The subtitle of this whole story might be "the one-time big dog of the video rental industry was brought down by the Long Tail." Or maybe a variation on Clint Eastwood's line from A Fistful of Dollars, "the Long Tail on the one side, a vending machine on the other, and Blockbuster in the middle." Of course, it didn't work out for Blockbuster like it did for Clint.
You can look at the fall of Blockbuster from a variety of angles. From a customer experience marketing perspective, I like to reflect on all of those times when Blockbuster took an arrogant, self-serving approach to customer service. Many of their worst customer service issues could be rolled up into one phrase, "late fees." If there were no late fees, there might not have been a Netflix. Late fees inspired Netflix and served as a key differentiator early on. Think about the number of those angry, frustrated Blockbuster customers, just growing over time. In the end, did they have any passionate brand champions?

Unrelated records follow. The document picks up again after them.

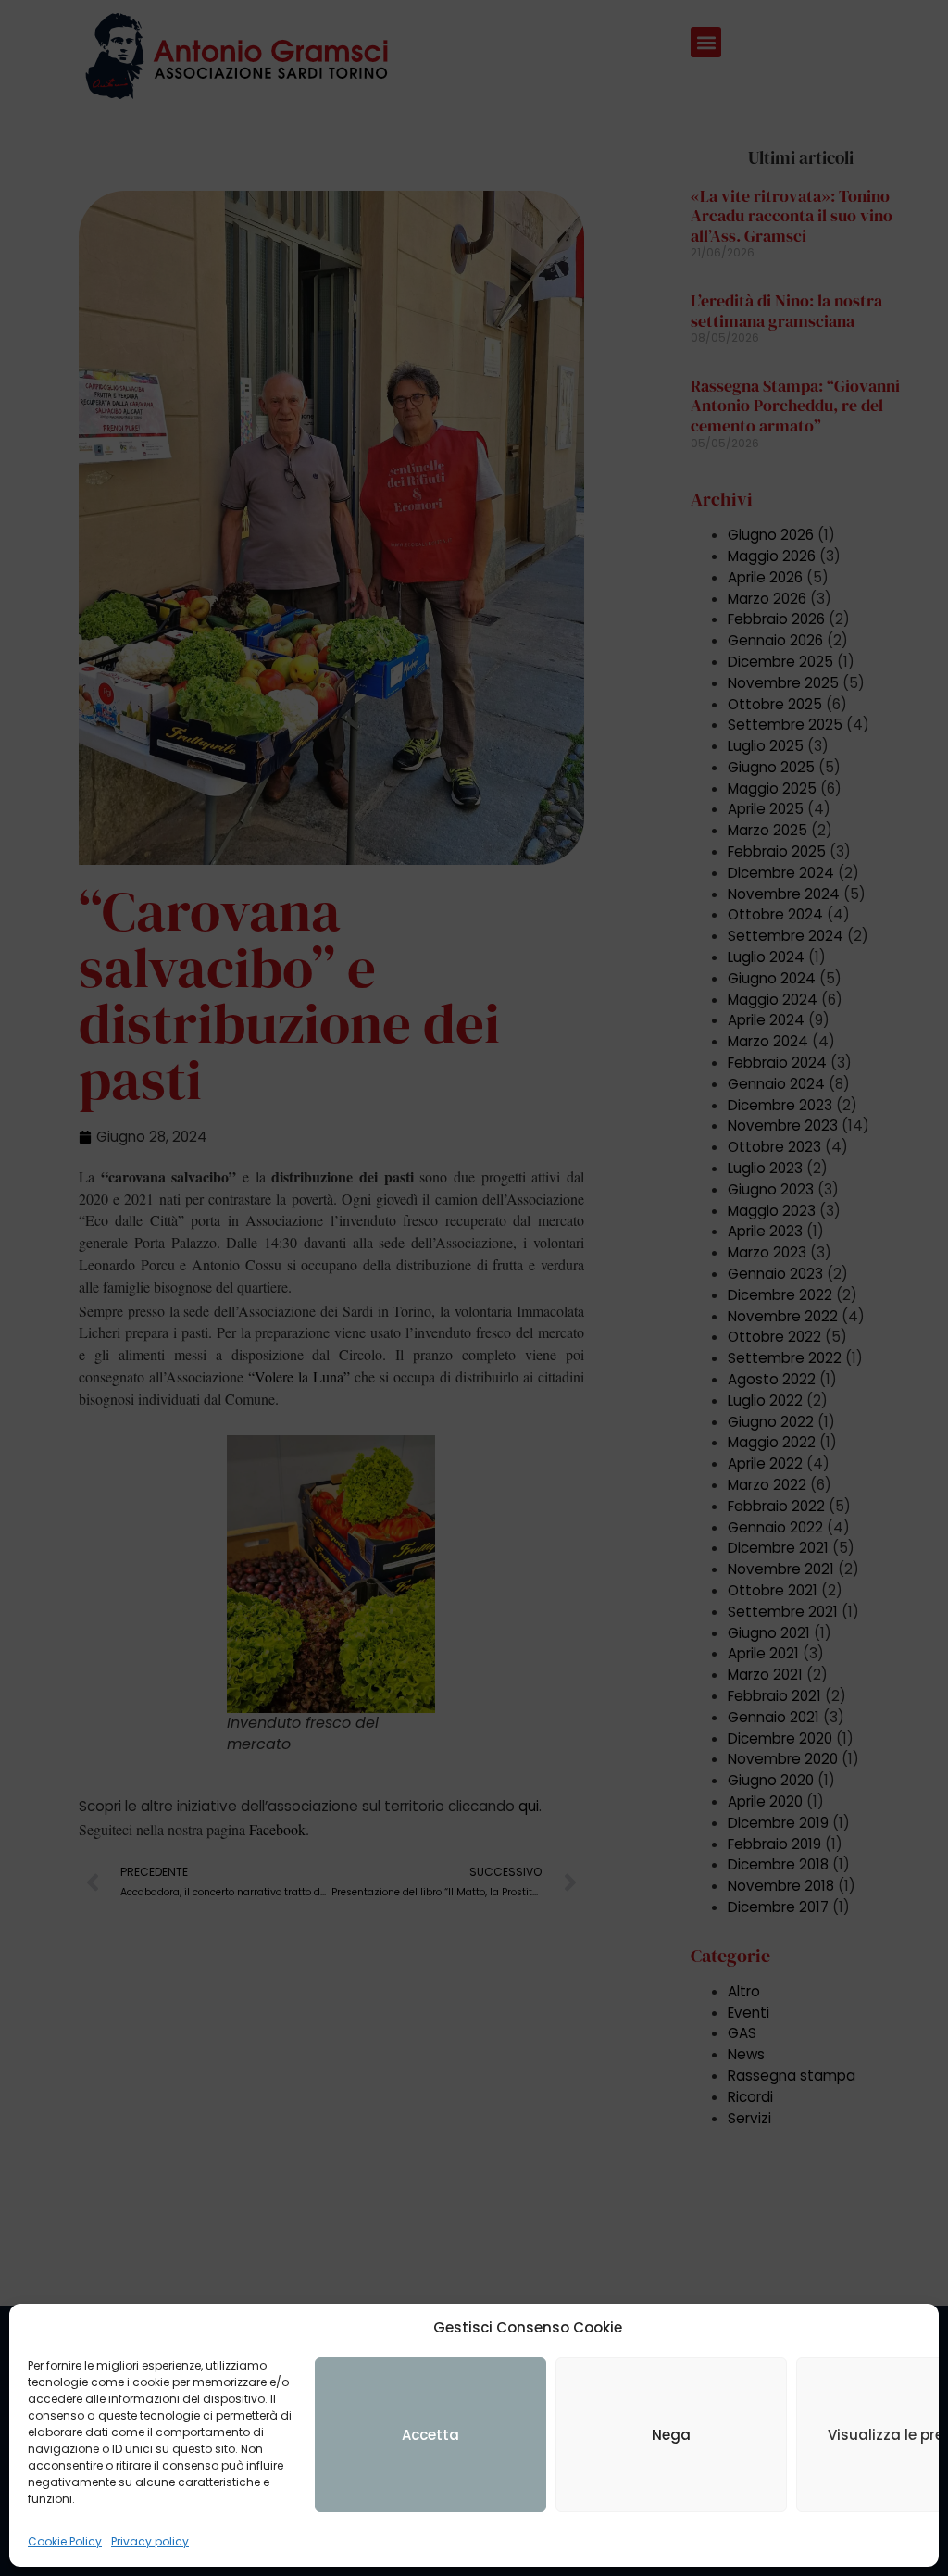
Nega (671, 2435)
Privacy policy (150, 2541)
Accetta (430, 2435)
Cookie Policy (65, 2541)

For me, the other interesting take-away is the traditional media versus the Internet. Whether it's retail, movies and music stores, or traditional media, so many of the businesses have built revenue models based entirely around content delivery. The Internet has changed that and is continuing to change that. Successful businesses have this integrated into their framework. Traditional businesses that innovate around this notion continue to thrive. What's comic is watching some of these companies and businesses that try to dig in their heels, build bigger walls, and hold back the oncoming wave.
Early this year, one of the major studios signed a deal with Netflix and Redbox to delay the availability of their new release movies for 30 days. The idea was that, during that 30 days, more people might buy new release DVDs. Blockbuster was exempted from the limitation.
Speaking for myself, I did not buy a single new release DVD or Blue-ray disc (not a significant change in my buying behavior). I also didn't make an effort to find a Blockbuster to rent a newer release movie -- I simply didn't care. My Long Tail of content is much broader than they see. Whether it's blogs on the Internet, 400 channels on the cable television, video games, or simple quiet time, I have so many more options for my attention that I simply don't care about most movies as content. As content, they haven't done anything exceptional to win my attention recently. Meanwhile, their content deliver business continues to search for ways to further confound and frustrate me.